Benedita é acusada de ocupar terreno ilegalmente no Rio

O advogado da governadora Benedita da Silva (PT), Luiz Paulo Viveiros de Castro, disse que pode processar por danos morais a Carteira Hipotecária do Clube da Aeronáutica, que acusa a governadora de ocupar ilegalmente há 25 anos o terreno de sua casa no Morro Chapéu Mangueira, no Leme. A Carteira Hipotecária entrou na Justiça na última sexta-feira, com uma notificação para que Benedita desocupe o terreno em 30 dias.O advogado do Clube da Aeronáutica, Ércio de Andrade Braga, diz que a governadora e outras 29 famílias receberam um milhão de cruzeiros de indenização para deixar o Morro Chapéu Mangueira em 1977. Esse valor eqüivaleria hoje a R$ 451.472, corrigidos pelo IGP-DI, segundo cálculo da Associação Nacional das Instituições de Mercado Aberto (Andima).
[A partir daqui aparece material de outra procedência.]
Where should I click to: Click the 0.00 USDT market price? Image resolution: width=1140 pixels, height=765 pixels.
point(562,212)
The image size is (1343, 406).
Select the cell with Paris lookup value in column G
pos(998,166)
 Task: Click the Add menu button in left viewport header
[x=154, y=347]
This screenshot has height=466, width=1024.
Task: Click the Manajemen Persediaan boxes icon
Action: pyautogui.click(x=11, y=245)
Benedita teria sido a única a permanecer no local. "A Caixa pagou IPTU por todos esses anos para ela morar lá, e ainda sofreu duas execuções fiscais por não pagar o imposto quando entrou em dificuldades financeiras", afirma. O advogado diz que o IPTU anual é de R$ 13 mil.Segundo Braga, Benedita estaria ocupando o terreno em comodato verbal. Ele quer que a governadora deixe a área ou compre a propriedade. "Não vamos negociar com eles porque eles não têm legitimidade. Podemos processá-los por danos morais", reagiu Viveiros de Castro. "Não há comodato verbal. É posse mansa e pacífica. Eles mesmos reconhecem que ela está ali há no mínimo 25 anos", disse.Para o advogado, a ação é uma tentativa de "fazer tumulto". Ele diz que a família de Benedita foi indenizada para que deixasse uma área de risco. O barraco foi demolido e eles construíram uma casa ao lado. Viveiros de Castro diz que a governadora planeja criar uma fundação de desenvolvimento comunitário e a casa seria a sede do projeto. Hoje, o local onde Benedita morou até três anos atrás é palco de famosas feijoadas preparadas por ela mesma, sempre no dia 13 de maio, aniversário de um dos seus netos. A governadora está em Washington e deve voltar amanhã ao Brasil.